Strike three was that I couldn't help noticing that he paid for his goods with a barclaycard silver. A silver for fucks sake - how loaded must this guy be? Even Robert Smith managed a Barclaycard gold (I had to check it was him and not some lookalike - and it did indeed say Mr R Smith on the card).

So in about 30 seconds I discovered that the artist responsible for the sublime Astral Weeks is in fact a grumpy, tightfisted dwarf. I lost my CD of the album in a move later that year and never bothered to buy another.
(, Fri 26 May 2006, 13:15, Reply)
Heroes and Villains
I met Gary Lineker, and he was as nice in real life as you'd expect; he even signed my T-Shirt twice because I he messed up the signiture the 1st time.

Not quite a hero, but Jennifer Ellsion from Brookside once pushed in front of me trying to get into the Razz in Liverpool. I was a bit miffed, but retribution came my way because she was refused entry for having no ID!!
(, Fri 26 May 2006, 13:13, Reply)
To heroes - never meet your fans!
I got pissed and spilt wine on Jools Holland's suede shoes at his after-concert shindig. He was not amused.
Shouldn't have given us a bottle of wine each then, should he?
My mate was then sick on Bag (the trombonist in the Rhythm and Blues Orchestra) and one of the other musicians - the fat one - offered us a threesome.
We were invited back the next year :D
(, Fri 26 May 2006, 12:57, Reply)
Stu Francis
..of Crackerjack (ahem) 'fame' circa 1983ish. I was 8 and staying in small guesthouse in Devon with the family for the summer holiday.

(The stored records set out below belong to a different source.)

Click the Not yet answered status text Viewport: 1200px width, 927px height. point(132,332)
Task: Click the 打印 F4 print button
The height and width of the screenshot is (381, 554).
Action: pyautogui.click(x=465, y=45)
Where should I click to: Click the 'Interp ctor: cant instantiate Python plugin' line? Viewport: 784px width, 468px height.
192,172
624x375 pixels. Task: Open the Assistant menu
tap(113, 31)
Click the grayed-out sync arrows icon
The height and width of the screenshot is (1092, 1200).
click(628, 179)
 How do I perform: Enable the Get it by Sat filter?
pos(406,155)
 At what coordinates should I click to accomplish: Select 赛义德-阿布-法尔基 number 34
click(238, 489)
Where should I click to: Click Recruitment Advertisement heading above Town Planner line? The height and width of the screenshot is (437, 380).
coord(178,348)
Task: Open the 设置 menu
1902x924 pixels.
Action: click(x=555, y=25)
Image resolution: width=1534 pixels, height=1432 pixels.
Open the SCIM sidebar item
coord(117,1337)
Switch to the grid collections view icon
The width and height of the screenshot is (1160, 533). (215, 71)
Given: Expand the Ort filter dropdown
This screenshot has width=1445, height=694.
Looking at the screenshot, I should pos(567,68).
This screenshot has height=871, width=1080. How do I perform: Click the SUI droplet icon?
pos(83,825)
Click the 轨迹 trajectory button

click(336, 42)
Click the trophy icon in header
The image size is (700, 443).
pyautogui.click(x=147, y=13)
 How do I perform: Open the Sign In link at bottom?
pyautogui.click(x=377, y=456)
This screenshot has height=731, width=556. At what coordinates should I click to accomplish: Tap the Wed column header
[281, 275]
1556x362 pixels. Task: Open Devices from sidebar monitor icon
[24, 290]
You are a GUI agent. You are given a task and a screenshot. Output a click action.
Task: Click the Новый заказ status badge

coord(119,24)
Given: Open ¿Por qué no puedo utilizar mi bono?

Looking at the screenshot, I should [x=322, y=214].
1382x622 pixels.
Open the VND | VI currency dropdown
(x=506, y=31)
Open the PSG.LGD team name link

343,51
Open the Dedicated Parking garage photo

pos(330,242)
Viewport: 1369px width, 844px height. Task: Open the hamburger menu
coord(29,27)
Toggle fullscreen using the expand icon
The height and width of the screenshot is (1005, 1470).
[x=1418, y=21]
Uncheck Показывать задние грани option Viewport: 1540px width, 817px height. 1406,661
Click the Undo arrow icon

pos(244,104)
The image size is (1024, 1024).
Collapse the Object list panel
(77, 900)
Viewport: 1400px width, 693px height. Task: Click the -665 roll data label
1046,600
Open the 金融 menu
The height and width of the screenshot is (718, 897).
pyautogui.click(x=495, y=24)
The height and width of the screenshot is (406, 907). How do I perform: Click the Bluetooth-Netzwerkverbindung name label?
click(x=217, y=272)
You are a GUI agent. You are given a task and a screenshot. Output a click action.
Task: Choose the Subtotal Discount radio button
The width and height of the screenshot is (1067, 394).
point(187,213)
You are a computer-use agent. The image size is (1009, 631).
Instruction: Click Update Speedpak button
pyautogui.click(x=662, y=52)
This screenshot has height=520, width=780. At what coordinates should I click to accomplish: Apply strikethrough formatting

One morning at breakfast there he was scoffing toast and tea sitting at a table opposite us. I was in awe. STU FRANCIS! 'oooh, I could crush a grape/rip a tissue/piss on me gran' etc..was there in the flesh opposite ME.

So half hour or so passes and I get the courage to go ask him for his autograph just as he was getting up to leave.

'God, will people just LEAVE ME ALONE!' came the distinctly un child entertainer-like reply from his sour, moody looking face.

I nearly died, cried and pissed my pants all in a single moment of total humiliation and despair.

However, we had the last laugh. The next morning my older brother hid a nice, meaty, blood tinged bogey in the butter on his table.

Crush that in your mouth Francis, you fucking cunt.
(, Fri 26 May 2006, 12:54, Reply)
Not so Chuckly as I thought
This time, I met another childhood hero* one of the Chuckle Brothers. He was the tall one (can't remember which one he is) but he lived quite near to us.
The bastard nearly ran me over. When I stuck two fingers up at him and shouted "From me - to YOU!" he called me a bitch. Not quite what you'd expect from a children's light entertainer. I was only 10.
:o/

*may not be 100% fact about him being a hero.. but the story's true
(, Fri 26 May 2006, 12:53, Reply)
Met Gordon Ramsey
Off of 'Hell's Kitchen' in a club in Newquay about a month ago. He was very nice and i managed to touch him without him noticing.